Today, everyone seems to be saying TV is dead; that people still watching are being left behind—they’re somehow out of date. We hear that television viewing is a passive, one-way activity and doesn’t engage the youth of today by contrast with putting thumbprints on their smartphones 2,617 times every 24 hours (yes, that’s the average).
Some data support the contention that TV use is declining. Last year, 223 million television sets were sold around the world, a decrease of five million from the year before. But predictions this year are for 236 million sales, and 259 million in 2020. By contrast, the number of smartphones sold globally in the fourth quarter of 2017 was estimated at 408 million—the first time since they came on the market that sales dropped.
Here in the US, Nielsen estimates that 119.6 million homes have TVs. Major growth comes from Latin@, African-American, and Asian households. And despite the palaver about “cord-cutting,” the proportion of television sets receiving signals from broadcast, cable, satellite, or telephony—and, yes, broadband—is 96.5 percent.
There is a change. Some people are watching programs a week or more after they are broadcast, or tuning into Amazon and Netflix, and doing so on other devices. But those viewers are predominantly the young and the affluent—people who have time on their hands by contrast with folks who are busy with family obligations and keeping a job.
Of course, the idea that audiences are freer than ever in terms of choosing what, when, where, and how to watch is appealing. And we’re as keen as the next guy on binge-viewing shows like Goliath and Bosch.
But the cornucopia of gadgets and their uses is also a boon for advertisers and marketers. Never before have they known so much about us. Put another way, the whoever, whatever, whenever, wherever, and however of watching that we celebrate is equally the marketing key to unlocking, selling, and manipulating our choices and placing viewers in the consumer economy—of watching us.
Hence the advent of what Nielsen modestly calls its ‘Nielsen Total Audience’ initiative, which rakes in data from Hulu and YouTube just as much as CBS or Telemundo.
We’re now seeing close to $100 billion a year spent on screen advertising. In order to adapt to people zipping and zapping on their remote-control devices and space bars, neuroscience has been co-opted. It promises to deliver viewers to marketers at cheap rates through compressed TV commercials (fifteen seconds’ duration down from thirty; six seconds down from fifteen). Television still reaches the parts other platforms can’t get to.
And while companies like Comcast and Verizon may be losing cable customers, they are adding internet subscribers in bigger numbers. Comcast is even expanding into Europe’s satellite systems via its purchase of Sky (part of Rupert Murdoch’s fragmenting conglomerate, as he gifts his lesser progeny money rather than responsibility).
And folks are cutting cable because of the cost—not because they no longer watch TV. The change is an economic choice, not about preferring a poor image on a tiny screen to crystal-clear pictures on a large one.
Plus, let’s look back—not very far—to television’s role in the 2016 General Election.

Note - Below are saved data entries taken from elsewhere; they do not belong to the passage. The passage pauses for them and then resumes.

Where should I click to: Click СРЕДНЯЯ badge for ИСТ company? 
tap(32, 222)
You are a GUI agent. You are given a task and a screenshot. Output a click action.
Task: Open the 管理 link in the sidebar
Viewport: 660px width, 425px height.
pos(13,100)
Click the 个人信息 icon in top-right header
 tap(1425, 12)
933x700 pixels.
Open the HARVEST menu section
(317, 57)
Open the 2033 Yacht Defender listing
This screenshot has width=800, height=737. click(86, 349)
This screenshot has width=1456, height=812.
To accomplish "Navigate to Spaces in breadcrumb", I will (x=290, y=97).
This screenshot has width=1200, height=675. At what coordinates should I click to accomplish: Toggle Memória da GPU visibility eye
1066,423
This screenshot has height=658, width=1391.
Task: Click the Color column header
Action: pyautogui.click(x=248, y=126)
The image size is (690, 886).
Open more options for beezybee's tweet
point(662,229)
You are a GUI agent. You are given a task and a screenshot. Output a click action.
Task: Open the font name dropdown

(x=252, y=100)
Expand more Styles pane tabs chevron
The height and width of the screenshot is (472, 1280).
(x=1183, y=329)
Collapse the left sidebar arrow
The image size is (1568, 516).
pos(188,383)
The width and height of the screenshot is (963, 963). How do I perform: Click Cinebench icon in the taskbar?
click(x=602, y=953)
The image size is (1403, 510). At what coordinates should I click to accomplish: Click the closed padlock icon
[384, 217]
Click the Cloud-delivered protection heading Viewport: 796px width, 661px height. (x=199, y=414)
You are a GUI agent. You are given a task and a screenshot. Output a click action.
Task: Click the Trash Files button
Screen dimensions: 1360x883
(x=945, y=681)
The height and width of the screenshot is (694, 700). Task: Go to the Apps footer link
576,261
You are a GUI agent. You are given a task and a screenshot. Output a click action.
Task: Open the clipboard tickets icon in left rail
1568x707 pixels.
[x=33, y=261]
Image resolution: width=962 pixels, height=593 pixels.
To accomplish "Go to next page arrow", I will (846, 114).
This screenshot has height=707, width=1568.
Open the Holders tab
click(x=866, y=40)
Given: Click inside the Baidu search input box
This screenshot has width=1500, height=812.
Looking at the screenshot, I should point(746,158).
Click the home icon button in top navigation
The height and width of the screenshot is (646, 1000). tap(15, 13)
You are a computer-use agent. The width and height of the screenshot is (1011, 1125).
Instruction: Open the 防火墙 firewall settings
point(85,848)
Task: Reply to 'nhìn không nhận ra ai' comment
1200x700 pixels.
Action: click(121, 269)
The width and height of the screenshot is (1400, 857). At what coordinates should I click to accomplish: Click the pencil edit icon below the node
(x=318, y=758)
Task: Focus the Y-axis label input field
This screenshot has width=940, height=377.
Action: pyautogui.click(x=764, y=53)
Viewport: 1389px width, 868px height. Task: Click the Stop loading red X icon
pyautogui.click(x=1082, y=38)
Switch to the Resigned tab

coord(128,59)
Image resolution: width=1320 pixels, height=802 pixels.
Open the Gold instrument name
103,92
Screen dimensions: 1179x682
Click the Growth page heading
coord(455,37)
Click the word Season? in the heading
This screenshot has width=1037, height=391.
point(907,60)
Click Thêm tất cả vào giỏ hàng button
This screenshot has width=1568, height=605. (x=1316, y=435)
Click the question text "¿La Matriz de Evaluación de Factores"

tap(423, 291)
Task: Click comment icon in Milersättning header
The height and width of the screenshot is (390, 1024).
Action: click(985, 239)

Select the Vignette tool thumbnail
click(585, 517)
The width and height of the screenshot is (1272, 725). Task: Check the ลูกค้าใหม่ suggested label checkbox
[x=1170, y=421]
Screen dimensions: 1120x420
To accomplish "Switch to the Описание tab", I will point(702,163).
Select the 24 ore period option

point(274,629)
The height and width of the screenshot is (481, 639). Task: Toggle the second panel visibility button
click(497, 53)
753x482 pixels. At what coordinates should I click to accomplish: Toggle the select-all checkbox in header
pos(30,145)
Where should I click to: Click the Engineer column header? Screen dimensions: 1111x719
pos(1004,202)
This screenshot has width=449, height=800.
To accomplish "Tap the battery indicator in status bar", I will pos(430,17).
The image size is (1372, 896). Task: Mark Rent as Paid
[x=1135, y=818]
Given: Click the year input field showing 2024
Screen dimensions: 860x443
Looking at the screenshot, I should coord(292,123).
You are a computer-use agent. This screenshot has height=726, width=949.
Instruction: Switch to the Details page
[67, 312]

That November surprise is often thought of as a Twitter event. But consider these TV audience figures from the first quarter of 2016 by contrast with the year before: CNN improved 165 percent in prime-time total viewers and 143 percent in the core news demographic of adults ages 25 to 54. Fox News was up 38 percent and 60 percent in those metrics. And MSNBC saw its ratings surge 66 percent and 71 percent respectively. That popularity generated two billion dollars in advertising revenue for the stations, an increase of 15 percent from the year before and 25 percent from the 2012 campaign.
Meanwhile, two of the three Presidential debates set TV ratings records. More than 84 million people watched the first (just three million tweeted about it). On election night itself, over 70 million tuned in during prime time, which was just a hundred thousand below the record figure set on that historic November evening in 2008. CNN easily won the most prime-time viewers.
And the environment with which we began? Suburban living is losing some of its appeal; there is a return to mass transit in cities like Los Angeles, and the latest TV sets are greener in both their manufacturing and energy use than just five years ago. But television still consumes as much power as the peripheral devices attached to it, like video-game consoles.
So television is not dead—but it’s changing before our eyes, so to speak.
In the 1940s, TV sets transformed quite quickly from something expensive and rare to affordable and ubiquitous. Twenty years later, they shifted from black-and-white to color. Another ten years on, and television had transformed from being all broadcast to satellite-driven, and from domination by corporate schedules to being recorded at home. This century, we moved from analog sets to digital ones and started watching television on telephones.
Our habits are changing, too. But not as fast, and not as profoundly, as overheated corporate rhetoric and bar talk might suggest.
For we still like to watch major events—invasions of other peoples’ countries, the Super Bowl, and the Presidential election—on big screens in our homes.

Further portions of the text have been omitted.